Eu tenho pensado muito sobre o erro das decisões. Há um tempo na vida em que tudo é permitido, inclusive o erro. A gente come e pode engordar, bebe e fica bêbado, corre e se machuca sem neura.Deita-se com não deveria, beija as bocas que menos deseja, faz de um tudo um pouco só por fazer, sem responsabilidade alguma consigo mesmo e com segundos, terceiros.

Mas não é assim. Todas as nossas ações têm reações igualmente fortes à primeira. E não tenho a presunção de demonstrar aqui como a vida pode ser maniqueísta, muito pelo contrário. É que justamente por sermos esse amontoado de tudo e de todos, que há que se ter um pouco de tato com as coisas. Com as coisas e com as pessoas. Com as situações, relações, amores. Há uma falsa onda de sensatez, que nada mais é do que grosseria. Falar tudo, sem tato algum, não é sinceridade, é maledicência. É usar a intimidade que se tem com a pessoa pra tripudiar, pisar naquilo que incomoda.

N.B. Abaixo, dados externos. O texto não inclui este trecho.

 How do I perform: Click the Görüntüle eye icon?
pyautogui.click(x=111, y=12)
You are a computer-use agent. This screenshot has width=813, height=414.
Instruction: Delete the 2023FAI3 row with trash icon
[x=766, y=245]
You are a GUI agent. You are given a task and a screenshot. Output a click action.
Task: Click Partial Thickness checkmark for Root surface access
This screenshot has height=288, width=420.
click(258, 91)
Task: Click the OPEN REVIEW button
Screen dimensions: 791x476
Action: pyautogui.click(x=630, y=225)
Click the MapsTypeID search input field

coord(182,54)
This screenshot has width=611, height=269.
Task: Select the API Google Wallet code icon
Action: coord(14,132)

Nós nos revestimos diariamente de cascas e invólucros resistentes o suficiente pra aguentar o dia-a-dia. Andamos pelas ruas, trabalhamos, vamos fazer nossas compras e no final do dia, fechamos a porta de casa com a consciência limpa de que tudo deu certo e nada foi descoberto. Mas por que, então, desconstruir a armadura do outro, que tão calculadamente a teceu pra poder viver a vida, também? Por que se valer da intimidade e do afeto pra poder desmascarar, humilhar, por em pauta aquilo que deve ser mantido quieto?

Talvez tenhamos a sensação de que "resolvendo" os problemas dos outros, a gente consiga resolver os nossos próprios. Mas é pura balela, a gente só resolve aquilo com o que convive. Tem que sofrer pra entender a dor e a profundidade; tem que conviver pra saber se vale a pena ou se não. Porque às vezes não vale, e o que resta é deixar rolar, fingir não ver.

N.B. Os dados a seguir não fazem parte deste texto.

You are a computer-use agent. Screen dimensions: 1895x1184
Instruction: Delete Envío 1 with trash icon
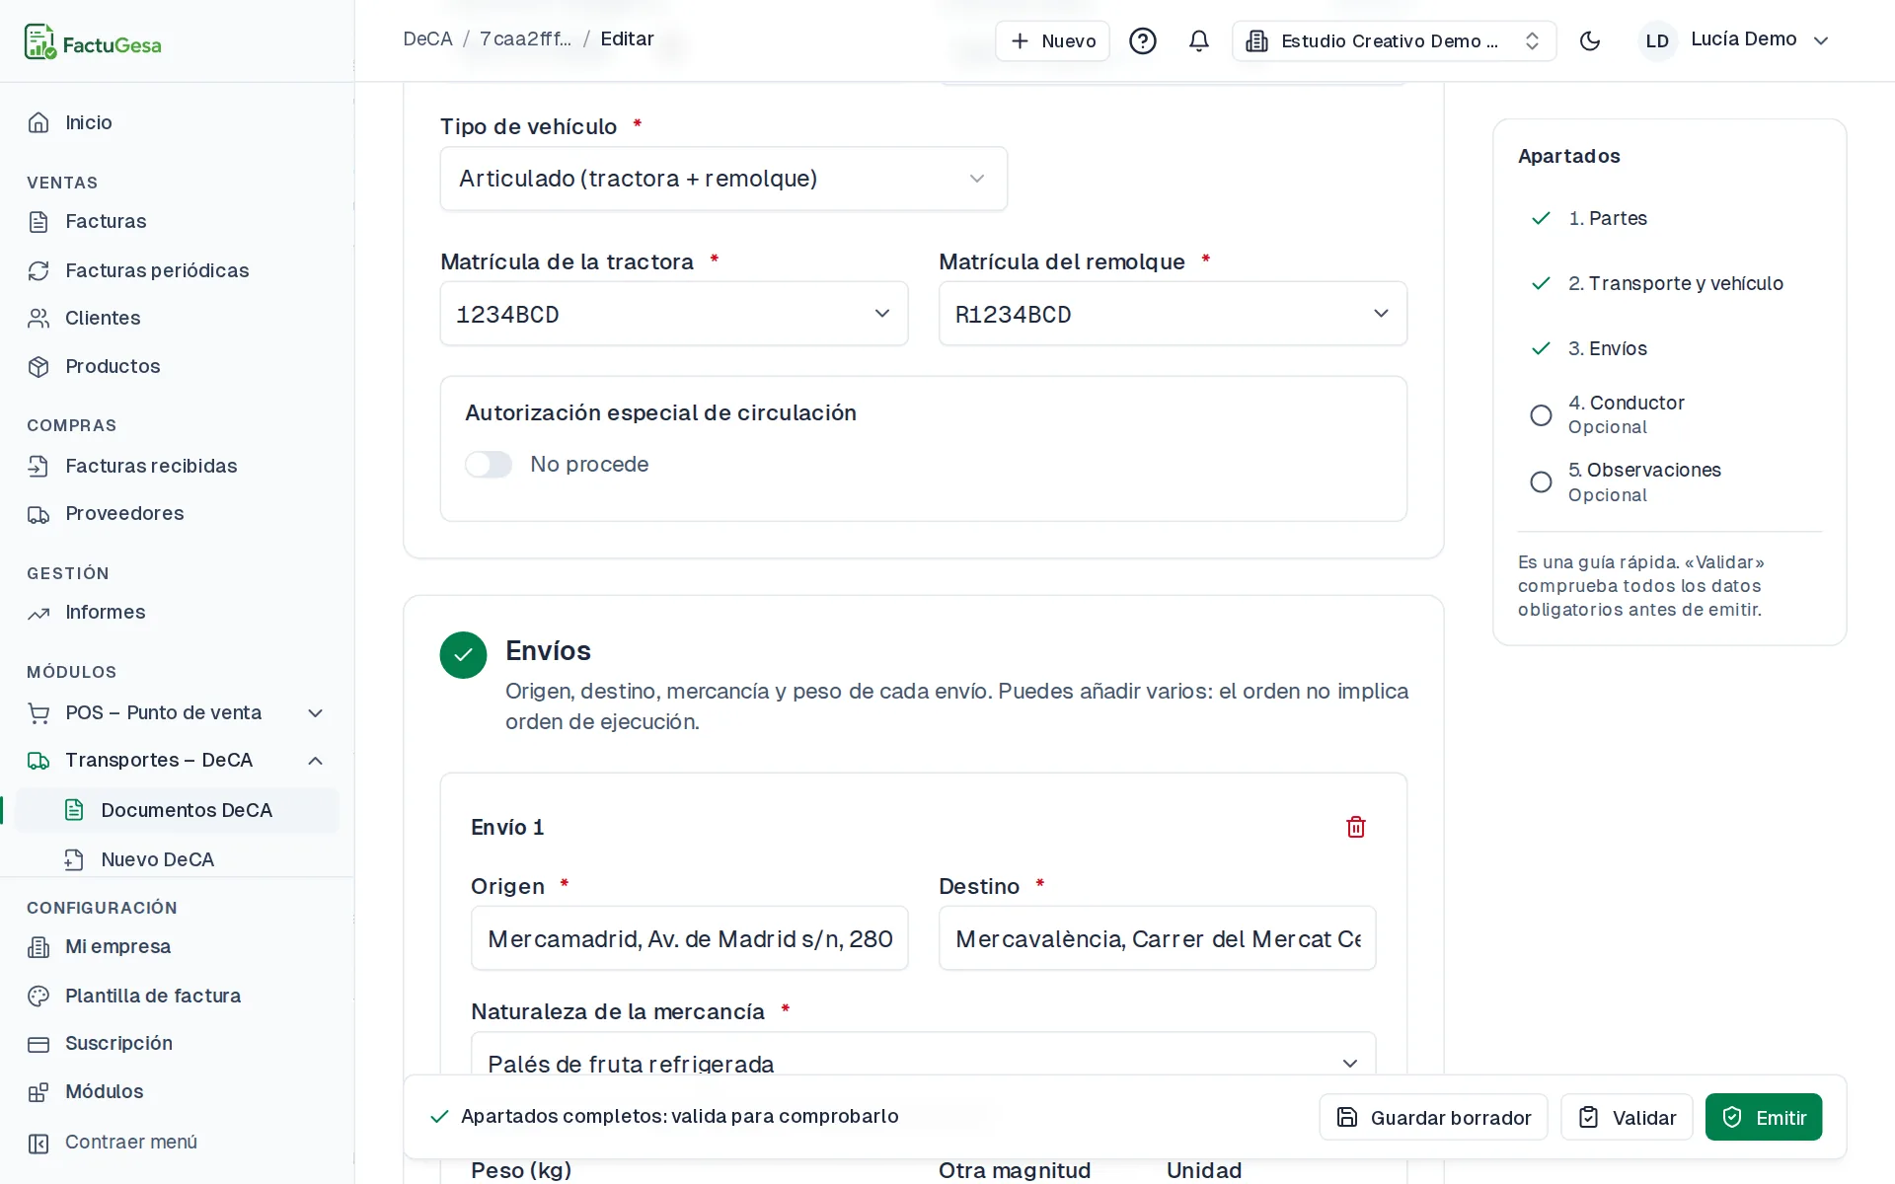point(1355,827)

É sempre bom desconstruir esses monstros que nos afligem e nos matam diariamente. São amores que perdemos, empregos que não conquistamos, promoções que recusamos por medo e insegurança, viagens que desistimos, um bocado de coisa que poderia agregar. Mas mesmo rompendo barreiras, é sempre bom manter algumas. 

A barreira do respeito é essencial: mantê-la pode trazer uma intimidade muito maior do que essa superficial construída de forma fictícia pelas relações tão instantâneas. A barreira do amor também é imprescindível: só consegue respeitar alguém quem ama, e nem precisa ser amor rasgado, de homem pra mulher - ou de homem pra homem -, pode ser amor ao próximo, amor ao ser humano que está à nossa frente e que merece, enfim, respeito.

Acho que é tempo de voltarmos a prestar atenção nas pequenas coisas, nos detalhes mais distintos que as relações podem suscitar. Boas conversas, pessoas gentis, lugares agradáveis, amores benditos. É tempo de criar coragem e fazer as coisas acontecerem e não deixarmos que nossas vidas sejam decididas por outras pessoas. É tempo de valorizar boas amizades e dispensar relações convenientes, que pouco agregam e fazem muito mal. É tempo de parar um tempo pra pensar e não ter que ficar conjecturando todas essas pequenas questões, mas sim grandes questões, como paz, amor, saúde e fé - que pode ser exercida de tantas formas.

É tempo de parar de consertar as coisas e deixarmos que a vida nos conserte, nos dê a mão e nos guie. No fundo, somos crianças precisando de atenção. Mas crescemos, e olhar para os lados ainda é válido.